The performance slightly decreases for in-cache arrays, but approaches closer to 2 GFLOPS for the in-RAM ones:

Another approach is to do interleaving of the two phases. Instead of separating and alternating between them in large blocks, we can execute the two phases concurrently, with the accumulate phase lagging behind by a fixed number of iterations — similar to the CPU pipeline:

const int B = 64;
//        ^ small sizes cause pipeline stalls
//          large sizes cause cache system inefficiencies

void prefix(int *a, int n) {
    v4i s = _mm_setzero_si128();

    for (int i = 0; i < B; i += 8)
        prefix(&a[i]);

    for (int i = B; i < n; i += 8) {
        prefix(&a[i]);
        s = accumulate(&a[i - B], s);
        s = accumulate(&a[i - B + 4], s);
    }

    for (int i = n - B; i < n; i += 4)
        s = accumulate(&a[i], s);
}

This has more benefits: the loop progresses at a constant speed, reducing the pressure on the memory system, and the scheduler sees the instructions of both subroutines, allowing it to be more efficient at assigning instruction to execution ports — sort of like hyper-threading, but in code.

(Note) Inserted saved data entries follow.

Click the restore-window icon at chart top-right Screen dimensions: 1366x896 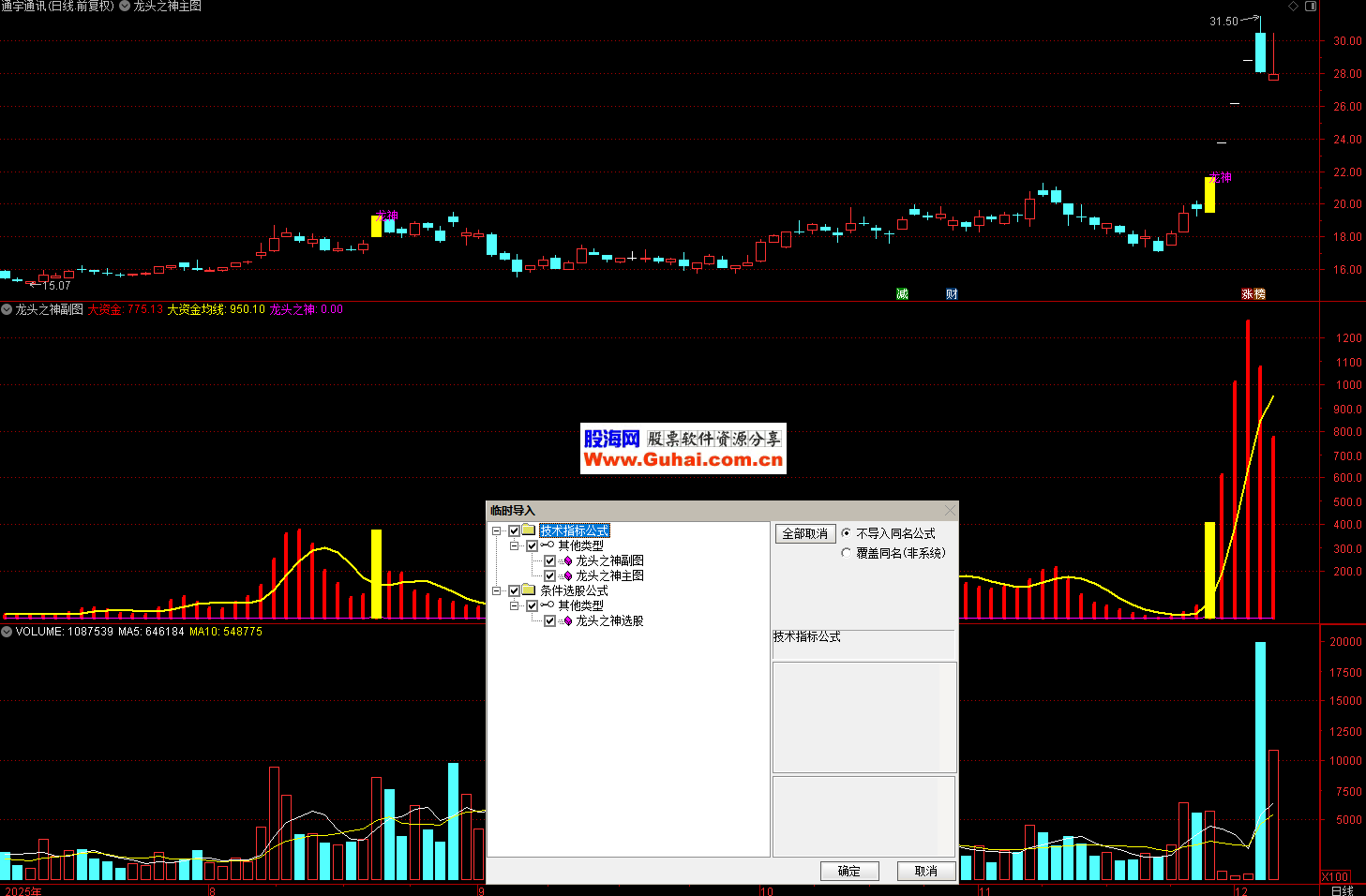pos(1311,7)

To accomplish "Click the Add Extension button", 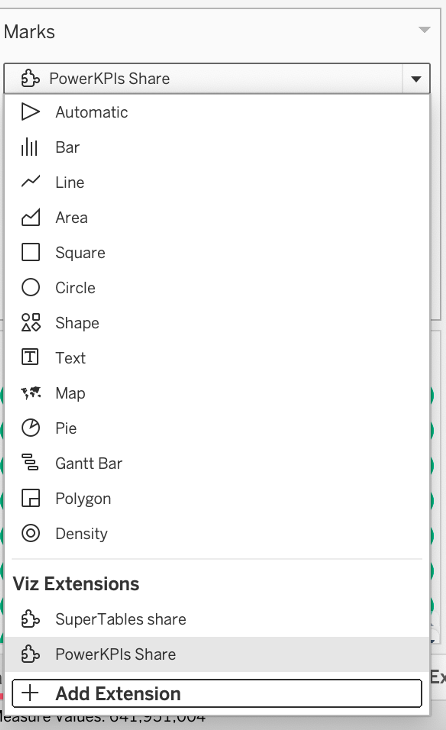I will (217, 693).
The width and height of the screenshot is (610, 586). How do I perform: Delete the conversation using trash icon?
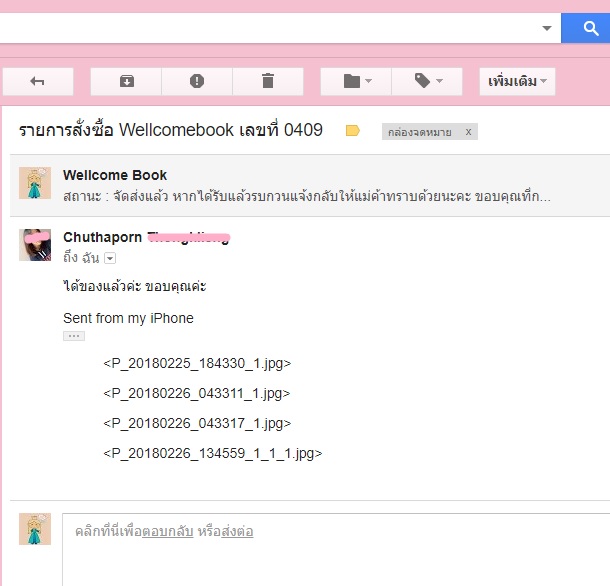coord(267,81)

For these reasons, the performance improves even on small arrays:

And finally, it doesn’t seem that we are bottlenecked by the memory read port or the decode width, so we can add prefetching for free, which improves the performance even more:

The total speedup we were able to achieve is between $\frac{4.2}{1.5} \approx 2.8$ for small arrays and $\frac{2.1}{1.2} \approx 1.75$ for large arrays.

The speedup may be higher for lower-precision data compared to the scalar code, as it is pretty much limited to executing one iteration per cycle regardless of the operand size, but it is still sort of “meh” when compared to some other SIMD-based algorithms. This is largely because there isn’t a full-register byte shift in AVX that would allow the accumulate stage to proceed twice as fast, let alone a dedicated prefix sum instruction.

#Other Relevant Work

You can read this paper from Columbia that focuses on the multi-core setting and AVX-512 (which sort of has a fast 512-bit register byte shift) and this StackOverflow question for a more general discussion.

Most of what I’ve described in this article was already known. To the best of my knowledge, my contribution here is the interleaving technique, which is responsible for a modest ~20% performance increase. There probably are ways to improve it further, but not by a lot.

There is also this professor at CMU, Guy Blelloch, who advocated for a dedicated prefix sum hardware back in the 90s when vector processors were still a thing. Prefix sums are very important for parallel applications, and the hardware is becoming increasingly more parallel, so maybe, in the future, the CPU manufacturers will revitalize this idea and make prefix sum calculations slightly easier.